## Instructions to follow
Among the entries, find each line that includes the string "computer" and list it.

═══ Dataset entries

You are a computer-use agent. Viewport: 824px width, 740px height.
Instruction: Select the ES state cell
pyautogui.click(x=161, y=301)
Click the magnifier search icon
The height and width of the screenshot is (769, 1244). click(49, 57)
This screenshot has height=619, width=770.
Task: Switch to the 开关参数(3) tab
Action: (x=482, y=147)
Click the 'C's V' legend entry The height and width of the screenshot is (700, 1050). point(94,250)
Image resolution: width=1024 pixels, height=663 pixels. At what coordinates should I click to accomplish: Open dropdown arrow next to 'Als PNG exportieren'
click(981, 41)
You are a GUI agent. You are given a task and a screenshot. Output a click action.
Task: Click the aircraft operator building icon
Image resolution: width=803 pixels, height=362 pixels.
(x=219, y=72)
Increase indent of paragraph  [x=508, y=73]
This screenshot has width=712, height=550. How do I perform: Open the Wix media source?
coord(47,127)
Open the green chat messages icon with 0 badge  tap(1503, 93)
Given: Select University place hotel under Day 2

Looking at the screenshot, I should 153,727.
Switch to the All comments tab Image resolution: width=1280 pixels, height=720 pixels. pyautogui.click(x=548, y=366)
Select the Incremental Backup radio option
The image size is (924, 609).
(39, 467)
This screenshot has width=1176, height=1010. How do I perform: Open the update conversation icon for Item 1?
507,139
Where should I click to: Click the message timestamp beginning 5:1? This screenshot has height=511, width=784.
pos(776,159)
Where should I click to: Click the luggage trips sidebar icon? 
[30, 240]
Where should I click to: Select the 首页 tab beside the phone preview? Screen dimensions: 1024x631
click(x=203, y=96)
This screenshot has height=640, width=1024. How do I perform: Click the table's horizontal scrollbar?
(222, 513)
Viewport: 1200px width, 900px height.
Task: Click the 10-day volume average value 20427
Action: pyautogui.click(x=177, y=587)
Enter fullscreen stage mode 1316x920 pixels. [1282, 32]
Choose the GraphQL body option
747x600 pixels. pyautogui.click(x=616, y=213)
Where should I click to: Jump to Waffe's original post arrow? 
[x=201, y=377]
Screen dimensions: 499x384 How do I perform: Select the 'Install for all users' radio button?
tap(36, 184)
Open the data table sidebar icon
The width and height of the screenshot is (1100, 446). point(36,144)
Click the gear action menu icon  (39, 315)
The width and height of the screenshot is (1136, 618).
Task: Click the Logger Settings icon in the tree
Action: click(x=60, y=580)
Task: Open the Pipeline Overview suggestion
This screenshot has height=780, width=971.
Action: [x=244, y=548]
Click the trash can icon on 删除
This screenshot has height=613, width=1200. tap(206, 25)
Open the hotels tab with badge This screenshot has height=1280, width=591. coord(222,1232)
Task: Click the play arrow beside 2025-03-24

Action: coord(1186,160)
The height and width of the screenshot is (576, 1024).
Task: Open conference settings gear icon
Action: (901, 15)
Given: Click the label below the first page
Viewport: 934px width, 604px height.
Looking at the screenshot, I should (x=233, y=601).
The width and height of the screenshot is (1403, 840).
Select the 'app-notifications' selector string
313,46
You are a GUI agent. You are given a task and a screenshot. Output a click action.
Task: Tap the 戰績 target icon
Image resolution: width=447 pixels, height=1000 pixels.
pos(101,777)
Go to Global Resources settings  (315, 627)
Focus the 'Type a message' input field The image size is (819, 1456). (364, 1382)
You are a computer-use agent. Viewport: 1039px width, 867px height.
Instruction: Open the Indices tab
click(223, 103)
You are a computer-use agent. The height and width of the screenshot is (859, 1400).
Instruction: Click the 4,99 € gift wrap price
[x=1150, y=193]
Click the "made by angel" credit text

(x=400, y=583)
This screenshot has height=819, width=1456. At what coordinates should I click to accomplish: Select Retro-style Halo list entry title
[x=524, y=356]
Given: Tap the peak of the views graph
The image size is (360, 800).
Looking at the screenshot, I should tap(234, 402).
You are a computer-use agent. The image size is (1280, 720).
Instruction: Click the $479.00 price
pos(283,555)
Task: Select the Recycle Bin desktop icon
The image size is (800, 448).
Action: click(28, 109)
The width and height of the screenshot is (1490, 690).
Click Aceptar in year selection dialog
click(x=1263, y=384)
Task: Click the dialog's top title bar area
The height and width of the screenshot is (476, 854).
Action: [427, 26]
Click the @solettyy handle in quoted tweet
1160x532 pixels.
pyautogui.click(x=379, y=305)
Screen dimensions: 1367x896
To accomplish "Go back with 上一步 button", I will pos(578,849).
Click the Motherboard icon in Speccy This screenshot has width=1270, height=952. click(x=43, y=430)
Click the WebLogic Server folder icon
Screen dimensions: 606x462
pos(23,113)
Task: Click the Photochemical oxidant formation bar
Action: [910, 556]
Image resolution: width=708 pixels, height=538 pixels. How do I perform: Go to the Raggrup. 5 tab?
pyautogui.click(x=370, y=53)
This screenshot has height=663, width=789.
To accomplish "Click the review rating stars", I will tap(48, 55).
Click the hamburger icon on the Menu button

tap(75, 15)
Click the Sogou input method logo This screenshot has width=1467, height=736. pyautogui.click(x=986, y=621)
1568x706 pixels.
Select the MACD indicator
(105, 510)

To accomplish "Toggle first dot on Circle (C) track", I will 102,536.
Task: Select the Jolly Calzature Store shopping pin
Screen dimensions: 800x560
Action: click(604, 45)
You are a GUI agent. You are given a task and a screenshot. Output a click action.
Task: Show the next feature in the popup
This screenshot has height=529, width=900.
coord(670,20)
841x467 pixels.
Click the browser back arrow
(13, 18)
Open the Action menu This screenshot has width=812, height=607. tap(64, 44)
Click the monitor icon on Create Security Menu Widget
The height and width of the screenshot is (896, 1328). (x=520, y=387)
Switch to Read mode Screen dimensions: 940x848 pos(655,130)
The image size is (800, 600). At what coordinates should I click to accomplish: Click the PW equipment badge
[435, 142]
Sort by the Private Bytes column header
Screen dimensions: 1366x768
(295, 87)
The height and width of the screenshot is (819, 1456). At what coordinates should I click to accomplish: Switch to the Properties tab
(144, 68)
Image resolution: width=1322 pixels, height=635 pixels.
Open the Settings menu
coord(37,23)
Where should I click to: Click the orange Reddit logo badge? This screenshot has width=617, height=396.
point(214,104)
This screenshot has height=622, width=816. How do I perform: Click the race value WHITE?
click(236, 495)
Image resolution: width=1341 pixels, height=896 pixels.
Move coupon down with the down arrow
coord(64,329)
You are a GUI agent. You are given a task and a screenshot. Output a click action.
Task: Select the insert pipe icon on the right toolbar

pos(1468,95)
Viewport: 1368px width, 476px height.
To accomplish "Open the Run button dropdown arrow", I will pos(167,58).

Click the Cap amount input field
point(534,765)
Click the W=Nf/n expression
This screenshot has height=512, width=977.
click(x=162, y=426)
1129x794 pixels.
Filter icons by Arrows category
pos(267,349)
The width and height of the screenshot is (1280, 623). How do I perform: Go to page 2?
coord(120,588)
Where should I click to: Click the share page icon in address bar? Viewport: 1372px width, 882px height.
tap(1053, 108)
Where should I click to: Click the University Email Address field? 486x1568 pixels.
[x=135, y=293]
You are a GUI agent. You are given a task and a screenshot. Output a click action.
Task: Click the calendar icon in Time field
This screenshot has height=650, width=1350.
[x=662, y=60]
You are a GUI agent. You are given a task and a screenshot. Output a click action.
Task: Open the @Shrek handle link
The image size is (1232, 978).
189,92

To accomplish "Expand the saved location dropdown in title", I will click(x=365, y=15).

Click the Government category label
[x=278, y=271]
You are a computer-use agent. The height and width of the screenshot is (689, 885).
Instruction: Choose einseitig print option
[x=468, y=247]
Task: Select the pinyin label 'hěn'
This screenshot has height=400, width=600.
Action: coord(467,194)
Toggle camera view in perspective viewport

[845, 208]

══════

## Solved exercise
You are a computer-use agent. Viewport: 824px width, 740px height.
You are a computer-use agent. Viewport: 1039px width, 867px height.
You are a computer-use agent. The height and width of the screenshot is (859, 1400).
You are a computer-use agent. The image size is (1280, 720).
You are a computer-use agent. The height and width of the screenshot is (689, 885).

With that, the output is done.